Essen. . Im Spiel gegen Österreich am Freitag wird Philipp Lahm seine 100. Partie im Trikot der deutschen Fußball-Nationalmannschaft bestreiten. Was ihm mit der Nationalelf fehlt: Titel. Deshalb tritt er immer fordernder auf.

Auf dem Weg zur Europameisterschaft 2008 in Österreich und in der Schweiz war San Marino für die Nationalmannschaft nicht einmal eine Raststätte mit Restaurant und Kinderspielplatz in Sichtweite. San Marino war ein Parkplatz. Anhalten. Ein paar Dehnübungen. Und weiter im Eiltempo.

Die Hinterlassenschaft der Deutschen wird die von Italien eingekesselten Zwergenstaatler aber noch lange beschäftigt haben. An Niederlagen sind sie grundsätzlich gewöhnt. Dass das Ensemble eines europäischen Riesen sich im September 2006 bei ihnen mit einem 13:0 den höchsten Auswärtssieg seiner Geschichte besorgte, erschütterte sie dennoch.

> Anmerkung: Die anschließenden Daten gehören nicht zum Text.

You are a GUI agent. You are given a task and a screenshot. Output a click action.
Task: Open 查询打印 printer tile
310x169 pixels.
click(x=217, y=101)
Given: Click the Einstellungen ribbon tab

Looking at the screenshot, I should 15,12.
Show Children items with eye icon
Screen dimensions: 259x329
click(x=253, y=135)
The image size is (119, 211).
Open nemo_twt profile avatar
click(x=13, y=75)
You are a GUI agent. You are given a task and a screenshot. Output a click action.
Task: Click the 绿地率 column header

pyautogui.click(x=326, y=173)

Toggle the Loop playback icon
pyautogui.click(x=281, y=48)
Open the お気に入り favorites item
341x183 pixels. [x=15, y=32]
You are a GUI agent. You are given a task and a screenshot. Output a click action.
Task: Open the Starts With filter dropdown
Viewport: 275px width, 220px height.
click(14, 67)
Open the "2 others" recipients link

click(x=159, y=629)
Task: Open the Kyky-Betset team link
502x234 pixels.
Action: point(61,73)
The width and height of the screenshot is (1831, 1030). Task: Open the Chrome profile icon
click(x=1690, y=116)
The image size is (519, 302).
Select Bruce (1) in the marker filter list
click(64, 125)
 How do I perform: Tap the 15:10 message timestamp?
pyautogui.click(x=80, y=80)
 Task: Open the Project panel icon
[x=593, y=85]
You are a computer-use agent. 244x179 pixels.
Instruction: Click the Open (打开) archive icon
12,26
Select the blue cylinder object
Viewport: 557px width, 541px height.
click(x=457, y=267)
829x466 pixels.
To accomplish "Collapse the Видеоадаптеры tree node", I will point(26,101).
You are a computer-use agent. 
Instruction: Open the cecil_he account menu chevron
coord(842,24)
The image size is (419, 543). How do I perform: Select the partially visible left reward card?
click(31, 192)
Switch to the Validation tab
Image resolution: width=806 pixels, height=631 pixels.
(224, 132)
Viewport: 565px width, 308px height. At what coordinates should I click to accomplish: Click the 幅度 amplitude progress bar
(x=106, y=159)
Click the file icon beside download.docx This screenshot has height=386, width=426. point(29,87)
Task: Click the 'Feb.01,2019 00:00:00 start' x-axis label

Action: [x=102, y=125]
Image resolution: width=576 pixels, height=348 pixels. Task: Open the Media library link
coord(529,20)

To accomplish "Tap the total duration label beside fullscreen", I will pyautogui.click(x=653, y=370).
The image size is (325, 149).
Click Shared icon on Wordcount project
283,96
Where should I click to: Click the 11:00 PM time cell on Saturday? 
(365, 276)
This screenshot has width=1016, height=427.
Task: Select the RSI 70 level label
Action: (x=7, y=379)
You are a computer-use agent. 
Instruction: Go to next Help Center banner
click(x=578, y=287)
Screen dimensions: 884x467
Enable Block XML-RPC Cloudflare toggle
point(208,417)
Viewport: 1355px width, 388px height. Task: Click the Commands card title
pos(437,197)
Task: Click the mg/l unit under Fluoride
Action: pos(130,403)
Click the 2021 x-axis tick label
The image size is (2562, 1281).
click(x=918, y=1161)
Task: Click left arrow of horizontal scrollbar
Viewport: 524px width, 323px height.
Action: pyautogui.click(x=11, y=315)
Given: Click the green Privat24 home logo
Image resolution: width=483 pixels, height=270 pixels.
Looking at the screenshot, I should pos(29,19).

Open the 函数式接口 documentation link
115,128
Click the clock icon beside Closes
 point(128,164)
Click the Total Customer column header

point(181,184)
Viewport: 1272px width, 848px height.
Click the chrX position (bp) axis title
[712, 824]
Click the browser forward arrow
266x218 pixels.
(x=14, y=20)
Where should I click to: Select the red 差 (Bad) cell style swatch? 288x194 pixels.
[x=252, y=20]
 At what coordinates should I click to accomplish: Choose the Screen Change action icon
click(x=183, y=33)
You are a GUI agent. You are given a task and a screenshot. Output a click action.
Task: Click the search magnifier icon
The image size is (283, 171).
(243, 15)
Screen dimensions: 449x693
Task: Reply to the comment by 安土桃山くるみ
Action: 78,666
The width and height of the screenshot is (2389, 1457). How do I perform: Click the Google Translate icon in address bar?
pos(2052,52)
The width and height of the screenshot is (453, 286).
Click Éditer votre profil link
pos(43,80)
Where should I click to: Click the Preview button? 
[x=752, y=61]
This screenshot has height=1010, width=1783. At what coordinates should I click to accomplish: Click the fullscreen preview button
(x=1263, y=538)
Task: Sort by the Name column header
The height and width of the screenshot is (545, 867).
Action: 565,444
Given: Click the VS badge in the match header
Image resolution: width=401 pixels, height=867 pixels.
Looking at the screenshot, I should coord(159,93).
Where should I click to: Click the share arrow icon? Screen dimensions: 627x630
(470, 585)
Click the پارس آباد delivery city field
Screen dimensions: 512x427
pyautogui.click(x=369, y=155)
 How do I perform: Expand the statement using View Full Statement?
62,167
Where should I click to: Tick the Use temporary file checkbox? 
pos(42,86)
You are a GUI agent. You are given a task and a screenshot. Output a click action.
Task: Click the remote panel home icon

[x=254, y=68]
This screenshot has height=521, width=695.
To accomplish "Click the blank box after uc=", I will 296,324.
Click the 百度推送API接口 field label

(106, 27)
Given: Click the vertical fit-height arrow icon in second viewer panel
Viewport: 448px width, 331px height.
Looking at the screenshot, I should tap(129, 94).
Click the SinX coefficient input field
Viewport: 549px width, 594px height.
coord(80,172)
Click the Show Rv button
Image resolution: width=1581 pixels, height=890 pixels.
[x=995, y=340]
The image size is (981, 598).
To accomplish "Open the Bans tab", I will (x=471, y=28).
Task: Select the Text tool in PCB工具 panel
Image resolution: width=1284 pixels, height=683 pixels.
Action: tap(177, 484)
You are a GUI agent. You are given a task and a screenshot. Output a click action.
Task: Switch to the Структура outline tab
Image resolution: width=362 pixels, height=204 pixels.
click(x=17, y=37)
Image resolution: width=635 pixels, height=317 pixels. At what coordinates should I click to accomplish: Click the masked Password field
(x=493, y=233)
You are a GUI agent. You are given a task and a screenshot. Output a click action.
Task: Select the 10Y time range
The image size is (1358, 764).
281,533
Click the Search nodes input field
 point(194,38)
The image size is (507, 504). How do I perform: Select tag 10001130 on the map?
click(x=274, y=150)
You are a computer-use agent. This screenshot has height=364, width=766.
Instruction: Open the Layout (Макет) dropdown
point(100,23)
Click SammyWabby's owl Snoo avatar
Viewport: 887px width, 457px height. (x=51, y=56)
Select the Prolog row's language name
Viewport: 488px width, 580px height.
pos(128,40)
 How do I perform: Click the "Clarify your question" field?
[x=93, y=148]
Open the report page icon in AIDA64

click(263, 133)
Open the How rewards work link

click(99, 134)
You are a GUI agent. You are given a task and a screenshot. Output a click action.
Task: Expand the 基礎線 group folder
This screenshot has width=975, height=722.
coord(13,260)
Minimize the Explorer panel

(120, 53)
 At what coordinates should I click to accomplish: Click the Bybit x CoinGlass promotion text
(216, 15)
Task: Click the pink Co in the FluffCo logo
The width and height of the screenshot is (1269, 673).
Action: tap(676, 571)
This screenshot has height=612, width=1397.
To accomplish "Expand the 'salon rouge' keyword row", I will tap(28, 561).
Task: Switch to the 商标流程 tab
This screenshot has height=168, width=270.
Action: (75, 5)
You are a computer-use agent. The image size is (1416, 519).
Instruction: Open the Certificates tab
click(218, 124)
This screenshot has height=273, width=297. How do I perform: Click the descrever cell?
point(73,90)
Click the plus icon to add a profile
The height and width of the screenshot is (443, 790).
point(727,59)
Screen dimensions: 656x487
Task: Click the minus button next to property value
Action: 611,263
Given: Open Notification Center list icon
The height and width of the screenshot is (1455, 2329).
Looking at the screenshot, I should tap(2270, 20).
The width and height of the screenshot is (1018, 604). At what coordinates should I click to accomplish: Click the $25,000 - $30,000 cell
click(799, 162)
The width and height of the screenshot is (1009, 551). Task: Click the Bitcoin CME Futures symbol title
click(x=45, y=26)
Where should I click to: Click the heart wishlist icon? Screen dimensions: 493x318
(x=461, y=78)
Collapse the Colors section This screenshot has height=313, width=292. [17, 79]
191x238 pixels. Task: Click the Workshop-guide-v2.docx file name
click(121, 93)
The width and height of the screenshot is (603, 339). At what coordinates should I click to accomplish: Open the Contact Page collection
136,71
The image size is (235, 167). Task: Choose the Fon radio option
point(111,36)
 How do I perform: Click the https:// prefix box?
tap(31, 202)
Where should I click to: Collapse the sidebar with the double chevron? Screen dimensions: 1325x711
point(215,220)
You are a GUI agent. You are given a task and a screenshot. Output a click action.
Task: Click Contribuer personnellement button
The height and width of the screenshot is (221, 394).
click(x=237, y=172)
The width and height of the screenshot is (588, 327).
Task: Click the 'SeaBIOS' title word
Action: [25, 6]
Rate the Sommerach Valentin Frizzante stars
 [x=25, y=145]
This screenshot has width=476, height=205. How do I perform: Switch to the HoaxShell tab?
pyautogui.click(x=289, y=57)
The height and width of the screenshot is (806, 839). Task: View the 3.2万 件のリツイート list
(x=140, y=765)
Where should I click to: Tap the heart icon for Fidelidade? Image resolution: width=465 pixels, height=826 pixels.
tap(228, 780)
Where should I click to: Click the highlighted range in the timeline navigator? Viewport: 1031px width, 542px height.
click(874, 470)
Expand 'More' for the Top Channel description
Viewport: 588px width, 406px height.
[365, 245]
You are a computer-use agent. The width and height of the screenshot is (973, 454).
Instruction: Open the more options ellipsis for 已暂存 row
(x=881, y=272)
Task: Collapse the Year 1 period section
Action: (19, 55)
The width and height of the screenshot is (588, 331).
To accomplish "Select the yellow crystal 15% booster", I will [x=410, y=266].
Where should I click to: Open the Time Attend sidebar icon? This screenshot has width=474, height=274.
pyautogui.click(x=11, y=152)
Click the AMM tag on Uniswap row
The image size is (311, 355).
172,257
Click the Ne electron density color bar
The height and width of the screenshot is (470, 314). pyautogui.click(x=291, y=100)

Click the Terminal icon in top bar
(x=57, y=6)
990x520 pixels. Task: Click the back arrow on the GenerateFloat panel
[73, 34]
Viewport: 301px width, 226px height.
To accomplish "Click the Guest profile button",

Weil die Mannen von Bundestrainer Joachim Löw keine Gnade walten ließen. Nicht einmal nach dem Schlusspfiff. Als versucht wurde, Philipp Lahm zu später Stunde auf einer Hubbelwiese am Rande des Fußballfeldes im Stadio Olimpico von Serravalle ein Wort des Mitleides mit dem gastfreundlichen Gegner zu entlocken, reagierte der heftig. Gnade? Mitleid? Oder doch zumindest ein freundlich gemeinter, ein aufbauender Satz? Lahm, damals 22, verstand das Ansinnen nicht.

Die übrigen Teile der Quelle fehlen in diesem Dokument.